> **WHAT YOU SHOULD DO**: Starting at the line containing "You are a GUI" and ending at the end of the rows, write the lines again with every "screenshot" changed to "screen image" and nothing else altered. Leave the pictures out of your answer.

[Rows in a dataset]

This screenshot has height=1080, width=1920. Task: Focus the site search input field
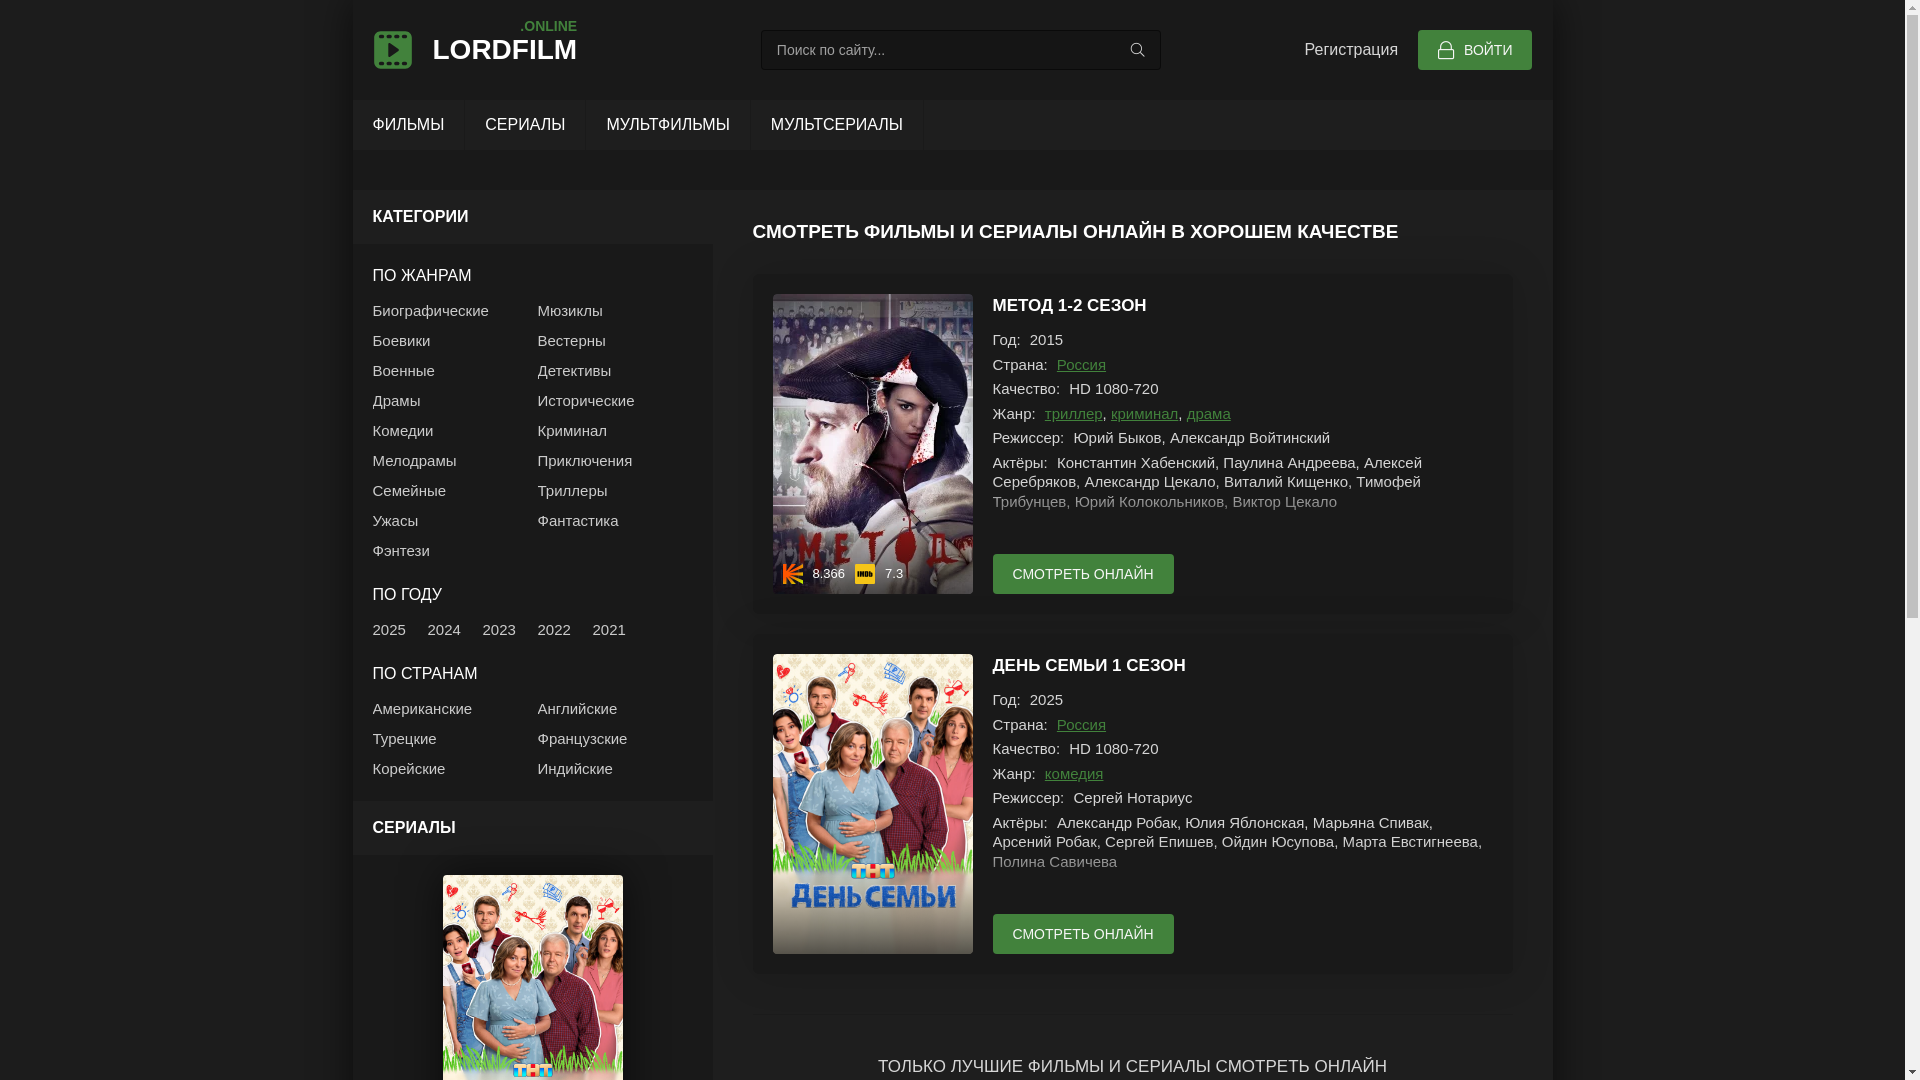point(940,50)
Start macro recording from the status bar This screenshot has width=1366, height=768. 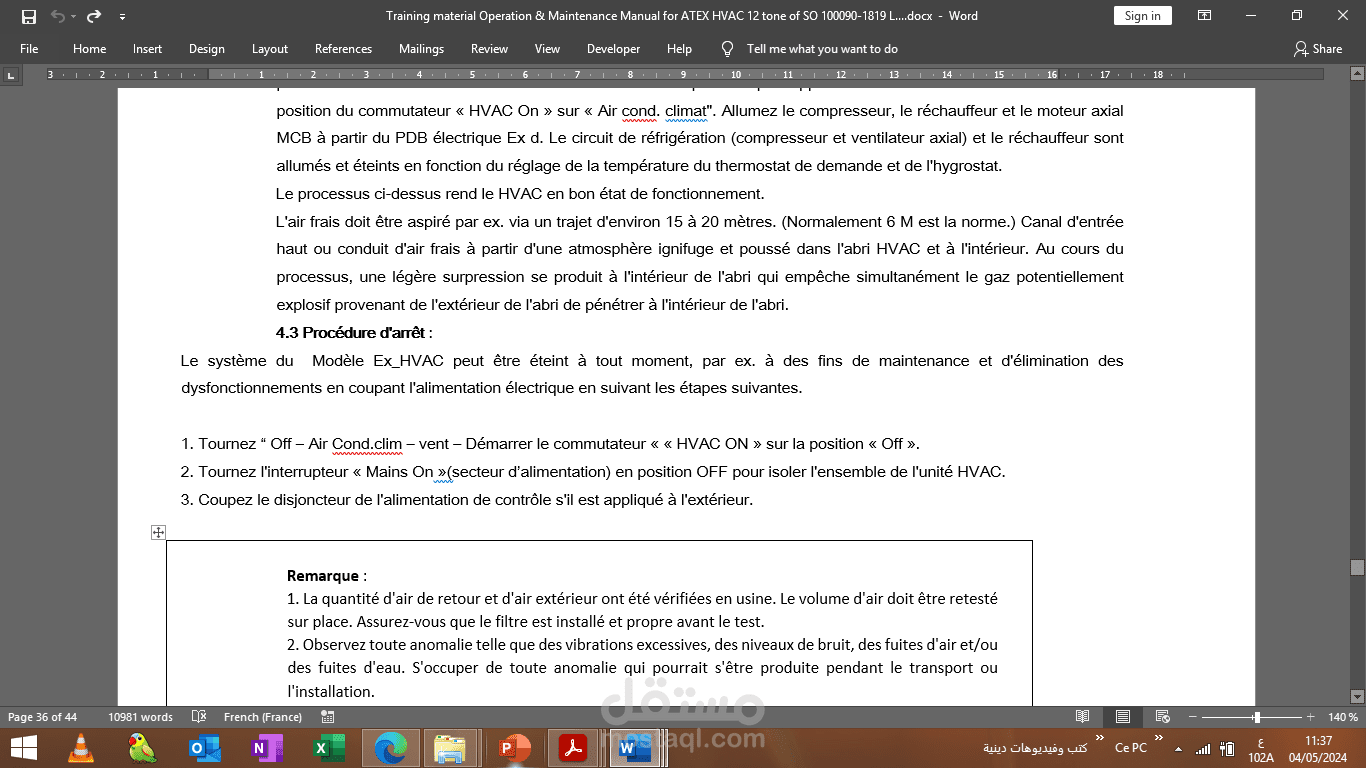pos(325,717)
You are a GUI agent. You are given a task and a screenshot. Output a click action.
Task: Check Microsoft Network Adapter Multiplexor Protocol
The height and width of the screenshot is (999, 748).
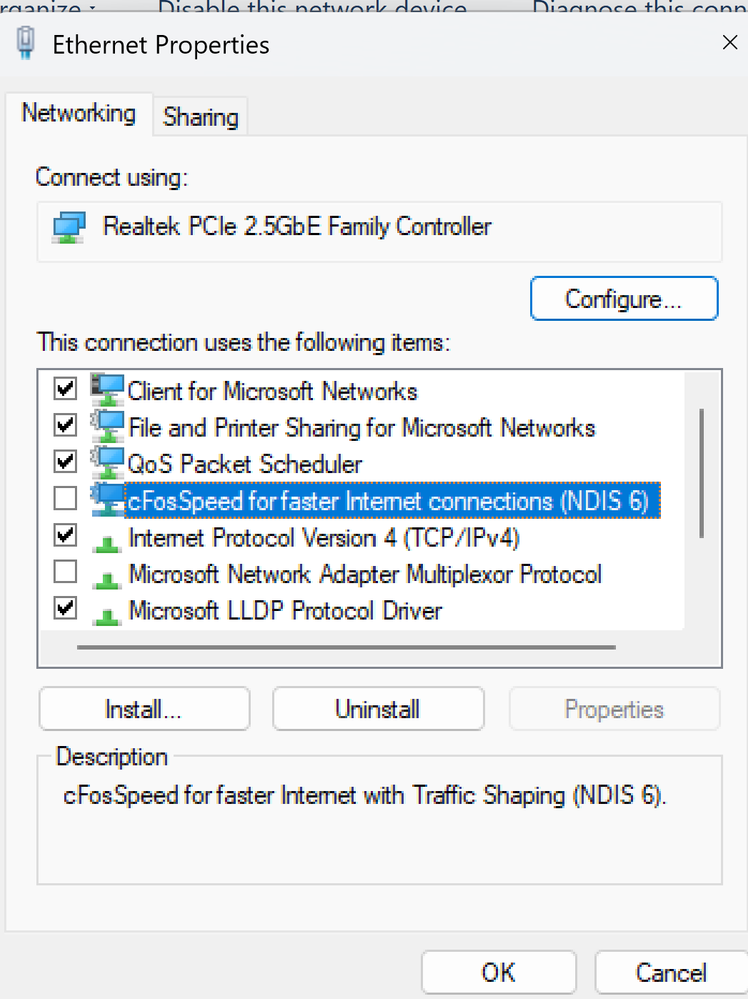point(65,573)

> **FINAL ANSWER**:
You are a GUI agent. You are given a task and a screen image. Output a click action.
Task: Check Microsoft Network Adapter Multiplexor Protocol
The height and width of the screen image is (999, 748).
point(65,573)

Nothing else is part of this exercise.